Abbiamo in mano uno smartphone.
Un dispositivo elettronico piccolo e leggero ormai diffuso ovunque. Ci si può pagare la spesa, comprare su Internet direttamente dalla tale industria o dal tale imprenditore, chiamare i vostri parenti emigrati in Australia e vedere sullo schermo come il loro viso è cambiato nel corso del tempo. Ma anche sapere quale è la strada più breve e meno trafficata per portare il figlio a karate, quale menù propone di giovedì il ristorante dove andrete a festeggiare il vostro compleanno stasera e altre migliaia di possibilità.
Possediamo un accesso ad una conoscenza illimitata che può permetterci di ottenere la risposta di (quasi) qualsiasi domanda mi venga in mente di porvi. Tutto questo piccolo universo racchiuso nelle vostre mani.
La tecnologia ha effettuato degli enormi passi avanti negli ultimi secoli.
Una crescita esponenziale che ha creato i vari smartphone, tablet, computer di nuova generazione, dispositivi diventati parte integrante della nostra vita da circa due decenni. Con essi i nostri compiti sono stati abbreviati e semplificati, accorciando i tempi di comunicazione e abbattendo le distanze.
Questi dispositivi hanno dato adito a numerose polemiche e discussioni, su quanto il loro utilizzo possa essere dannoso. Impoverimento intellettuale? Dipendenza dai giochi? Declino della società? Contaminazione dei giovani?
Forse il problema è un altro.
Probabilmente la causa non è evoluzione tecnologica che stiamo vivendo in questo secolo. Il problema è la paura.
La storia umana è costellata di scoperte che hanno cambiato il mondo, internet è forse una delle più potenti tra queste.
Non è mai stato facile affrontare cambiamenti del genere e il nostro passato lo insegna.
Non si è smesso di usare il fuoco anche se poteva bruciare, non si è smesso di usare la corrente elettrica anche si può rimanere feriti!

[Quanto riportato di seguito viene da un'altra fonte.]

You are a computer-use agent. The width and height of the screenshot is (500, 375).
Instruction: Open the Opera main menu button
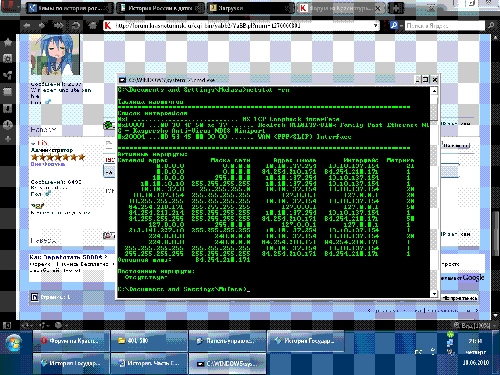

Internet è un po’ come queste altre scoperte: ha un enorme potenziale ma può comportare dei rischi. Essere vigili e monitorare lo sviluppo di queste novità, imporre dei limiti e valorizzando adeguatamente i nuovi orizzonti.
Se un ragazzo sedicenne viene investito da un autobus perché è sta guardando il cellulare mentre passeggia al centro di una metropoli, il problema non è il gioco, è la mancanza di educazione.
La responsabilità è solo nostra.
Non si può parlare di dipendenza se non si parla anche di prevenzione. La strada che ci conduce verso il futuro è un senso unico.
Il progresso continuerà e l’unico modo per riuscire a sfruttarlo a proprio vantaggio, sarà preparando la società ad accettarlo e a comprenderlo.